[Data for locating words and elements]
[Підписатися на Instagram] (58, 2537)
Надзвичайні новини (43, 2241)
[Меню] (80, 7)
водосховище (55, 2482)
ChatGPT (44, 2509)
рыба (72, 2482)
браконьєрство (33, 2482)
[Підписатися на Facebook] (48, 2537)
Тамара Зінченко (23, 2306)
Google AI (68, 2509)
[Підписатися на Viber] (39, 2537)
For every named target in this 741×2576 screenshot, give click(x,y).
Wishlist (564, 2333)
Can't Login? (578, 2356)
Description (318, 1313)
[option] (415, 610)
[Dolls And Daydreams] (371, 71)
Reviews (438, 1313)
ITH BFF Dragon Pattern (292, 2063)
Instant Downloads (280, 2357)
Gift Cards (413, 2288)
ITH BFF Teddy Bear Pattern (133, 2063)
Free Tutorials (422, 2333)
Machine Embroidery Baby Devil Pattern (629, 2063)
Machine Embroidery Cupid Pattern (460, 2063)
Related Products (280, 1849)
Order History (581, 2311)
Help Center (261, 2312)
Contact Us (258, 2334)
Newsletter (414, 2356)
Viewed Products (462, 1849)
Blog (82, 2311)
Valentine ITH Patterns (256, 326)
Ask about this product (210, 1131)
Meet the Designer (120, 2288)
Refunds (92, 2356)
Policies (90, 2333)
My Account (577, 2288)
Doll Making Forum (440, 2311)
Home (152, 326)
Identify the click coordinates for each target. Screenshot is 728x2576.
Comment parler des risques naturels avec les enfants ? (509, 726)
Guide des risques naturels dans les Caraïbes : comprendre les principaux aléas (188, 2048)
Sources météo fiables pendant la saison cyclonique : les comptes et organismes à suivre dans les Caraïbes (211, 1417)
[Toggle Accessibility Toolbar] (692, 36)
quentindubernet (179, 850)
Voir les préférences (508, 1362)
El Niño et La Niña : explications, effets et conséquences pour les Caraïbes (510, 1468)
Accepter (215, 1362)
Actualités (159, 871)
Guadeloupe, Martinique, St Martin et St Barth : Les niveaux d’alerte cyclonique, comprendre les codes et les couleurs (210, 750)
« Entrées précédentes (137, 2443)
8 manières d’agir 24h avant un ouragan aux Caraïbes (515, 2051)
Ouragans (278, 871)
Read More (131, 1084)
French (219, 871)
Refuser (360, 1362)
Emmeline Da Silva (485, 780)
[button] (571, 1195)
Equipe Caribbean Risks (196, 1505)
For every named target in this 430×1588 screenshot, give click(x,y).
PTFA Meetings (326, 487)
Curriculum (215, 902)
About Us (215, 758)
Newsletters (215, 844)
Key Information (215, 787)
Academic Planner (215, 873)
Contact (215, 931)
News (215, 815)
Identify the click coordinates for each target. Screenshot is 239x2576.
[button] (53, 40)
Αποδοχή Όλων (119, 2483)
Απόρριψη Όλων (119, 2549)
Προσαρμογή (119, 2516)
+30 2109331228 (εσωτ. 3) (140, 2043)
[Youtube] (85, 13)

• Goal: Lay out every one of the records above as a numbered list, omitting any blank lines.

• Answer to this problem:
1. [Підписатися на Instagram] (58, 2537)
2. Надзвичайні новини (43, 2241)
3. [Меню] (80, 7)
4. водосховище (55, 2482)
5. ChatGPT (44, 2509)
6. рыба (72, 2482)
7. браконьєрство (33, 2482)
8. [Підписатися на Facebook] (48, 2537)
9. Тамара Зінченко (23, 2306)
10. Google AI (68, 2509)
11. [Підписатися на Viber] (39, 2537)
12. For every named target in this 741×2576 screenshot, give click(x,y).
13. Wishlist (564, 2333)
14. Can't Login? (578, 2356)
15. Description (318, 1313)
16. [option] (415, 610)
17. [Dolls And Daydreams] (371, 71)
18. Reviews (438, 1313)
19. ITH BFF Dragon Pattern (292, 2063)
20. Instant Downloads (280, 2357)
21. Gift Cards (413, 2288)
22. ITH BFF Teddy Bear Pattern (133, 2063)
23. Free Tutorials (422, 2333)
24. Machine Embroidery Baby Devil Pattern (629, 2063)
25. Machine Embroidery Cupid Pattern (460, 2063)
26. Related Products (280, 1849)
27. Order History (581, 2311)
28. Help Center (261, 2312)
29. Contact Us (258, 2334)
30. Newsletter (414, 2356)
31. Viewed Products (462, 1849)
32. Blog (82, 2311)
33. Valentine ITH Patterns (256, 326)
34. Ask about this product (210, 1131)
35. Meet the Designer (120, 2288)
36. Refunds (92, 2356)
37. Policies (90, 2333)
38. My Account (577, 2288)
39. Doll Making Forum (440, 2311)
40. Home (152, 326)
41. Identify the click coordinates for each target. Screenshot is 728x2576.
42. Comment parler des risques naturels avec les enfants ? (509, 726)
43. Guide des risques naturels dans les Caraïbes : comprendre les principaux aléas (188, 2048)
44. Sources météo fiables pendant la saison cyclonique : les comptes et organismes à suivre dans les Caraïbes (211, 1417)
45. [Toggle Accessibility Toolbar] (692, 36)
46. quentindubernet (179, 850)
47. Voir les préférences (508, 1362)
48. El Niño et La Niña : explications, effets et conséquences pour les Caraïbes (510, 1468)
49. Accepter (215, 1362)
50. Actualités (159, 871)
51. Guadeloupe, Martinique, St Martin et St Barth : Les niveaux d’alerte cyclonique, comprendre les codes et les couleurs (210, 750)
52. « Entrées précédentes (137, 2443)
53. 8 manières d’agir 24h avant un ouragan aux Caraïbes (515, 2051)
54. Ouragans (278, 871)
55. Read More (131, 1084)
56. French (219, 871)
57. Refuser (360, 1362)
58. Emmeline Da Silva (485, 780)
59. [button] (571, 1195)
60. Equipe Caribbean Risks (196, 1505)
61. For every named target in this 430×1588 screenshot, give click(x,y).
62. PTFA Meetings (326, 487)
63. Curriculum (215, 902)
64. About Us (215, 758)
65. Newsletters (215, 844)
66. Key Information (215, 787)
67. Academic Planner (215, 873)
68. Contact (215, 931)
69. News (215, 815)
70. Identify the click coordinates for each target. Screenshot is 239x2576.
71. [button] (53, 40)
72. Αποδοχή Όλων (119, 2483)
73. Απόρριψη Όλων (119, 2549)
74. Προσαρμογή (119, 2516)
75. +30 2109331228 (εσωτ. 3) (140, 2043)
76. [Youtube] (85, 13)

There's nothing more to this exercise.